De telles réponses nous ne les retrouverons pas dans l’idéologie. La clef de ces urgences, c’est le rassemblement, c’est l’action, c’est le sens du devoir. La vie politique c’est un débat citoyen. Ce sont les problèmes du pays, ce sont les valeurs, c’est le respect des principes républicains dans la victoire comme dans la défaite.
La deuxième exigence c’est, au-delà du bulletin de vote, au-delà du choix d’un nom, d’assumer jour après jour notre citoyenneté avec vigilance et responsabilité face à tous les grands choix de la nation. Ce pays aux bords de l’abîme, continue à croire aux vertus du rassemblement pour surmonter les obstacles et combattre cette misère joyeuse dans laquelle nous pataugeons. Une morosité économique, humoristique, véritable antidote à la déprime.
Notre renaissance sera l’œuvre de tous et de toutes. Elle viendra de notre volonté de nous battre ensemble pour le bien être du bien commun.
Au ticouloutisme et au clientélisme, à la force et à la ruse nous ne pouvons qu’opposer la suprématie de la loi (Rules of Law), le droit, la raison et l’humanitude. Nous devons stopper de nous abîmer. Chacun des fils et des filles de ce pays doivent assumer ses responsabilités pour faire revenir notre monde politique à la raison et retrouver un chemin d’espérance, de réconciliation et de refondation.
La société se doit de divorcer d’avec les vieux limes d’un système traditionnel éclaté, pour épouser la voie de la modernité dans toutes ses composantes et toute sa beauté. De façon laborieuse et ordonnée. Les piliers qui formaient l’armature de ce système en lambeaux se sont affaissés depuis les années 80.
Chaque secteur de la société civile, des partis politiques aux organisations socio-professionnelles en passant par les groupes de pression doit jouer sa partition dans le développement de ce pays. Le miracle haïtien dépend de l’utilisation efficiente du potentiel des ressources humaines, matérielles et financières, ainsi que des mécanismes de contre-pouvoir qui encadrent l’action publique.
Dans ce pays déjà dévasté ne nous enlisons plus dans un « chemen pèdi tan ».
Deux exemples d’entre milles :
• Le cyclone Matthew
• Les dernières inondations dans le Nord sont là pour nous rappeler que ;
Le profil de risque d’Haïti découle en partie de sa situation géographique (exposition aux menaces naturelles) et, en partie, des conditions socio-économiques, environnementales et institutionnelles du pays.

──────

▸ **Travail à faire**:
A. D'après le texte sur Haïti, depuis quand les piliers du système traditionnel se sont-ils affaissés ?
B. Reproduisez fidèlement le texte sur Haïti en commençant par « La deuxième exigence » et en poursuivant jusqu'à « du bien commun. ».
C. Poursuivez la rédaction du texte sur Haïti à partir de sa dernière phrase.
Le listing figurant plus bas n'est pas nécessaire.

▸ **Données extraites**:

──────

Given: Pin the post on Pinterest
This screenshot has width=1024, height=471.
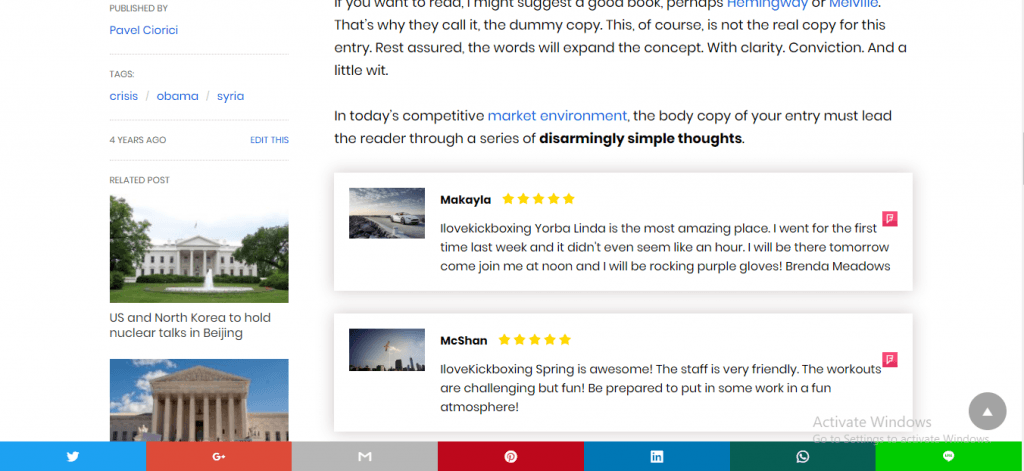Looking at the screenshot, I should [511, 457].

──────

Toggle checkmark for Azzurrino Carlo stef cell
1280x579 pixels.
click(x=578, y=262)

──────

▸ **Réponses dans l'ordre**:
A. Depuis les années 80.

B.
La deuxième exigence c’est, au-delà du bulletin de vote, au-delà du choix d’un nom, d’assumer jour après jour notre citoyenneté avec vigilance et responsabilité face à tous les grands choix de la nation. Ce pays aux bords de l’abîme, continue à croire aux vertus du rassemblement pour surmonter les obstacles et combattre cette misère joyeuse dans laquelle nous pataugeons. Une morosité économique, humoristique, véritable antidote à la déprime.
Notre renaissance sera l’œuvre de tous et de toutes. Elle viendra de notre volonté de nous battre ensemble pour le bien être du bien commun.

C.
Face aux chocs récurrents et au niveau de vulnérabilité, les tragédies de gestion des risques doivent être priorisées afin de protéger les moyens de subsistance des familles et les gains obtenus par le pays en termes de réduction de pauvreté.
Trois actions restent essentielles :
• Mieux identifier et comprendre les risques de catastrophe auxquels la population et l’économie du pays sont exposées.
• Mettre en place des politiques sectorielles de réductions de risque comme le renforcement des bâtiments à risque, la construction d’infrastructures de protection et la mise en application du code de construction.
• Améliorer la capacité du pays à gérer des situations d’urgence par le renforcement des mécanismes institutionnels.
Tout en évitant un Etat-obèse, nous sommes condamnés à établir un système de protection sociale viable. Nos enfants et petits-enfants ne doivent pas subir le même sort qu’un recteur d’université qui a consacré la plus claire partie de sa vie au service de la ResPublica.
Une telle politique nécessite la dynamisation et la démocratisation du secteur privé. L’intégration de la diaspora entrepreneuriale de façon à multiplier les petites et moyennes entreprises, fer de lance dans la création d’emplois.
Les leviers de croissance tels que, le tourisme l’exploitation minière, l’Industrie de la sous-traitance, l’agro-industrie, constituent d’autres sources de richesse à ne pas négliger.
Il nous faut un collectif du oui critique et constructif. Haïti notre bien commun est á bout de souffle. Il faut la laisser respirer.
Pour l’édification d’une société nouvelle, riche de toute la puissance moderne et chaude de toute la fraternité humaine.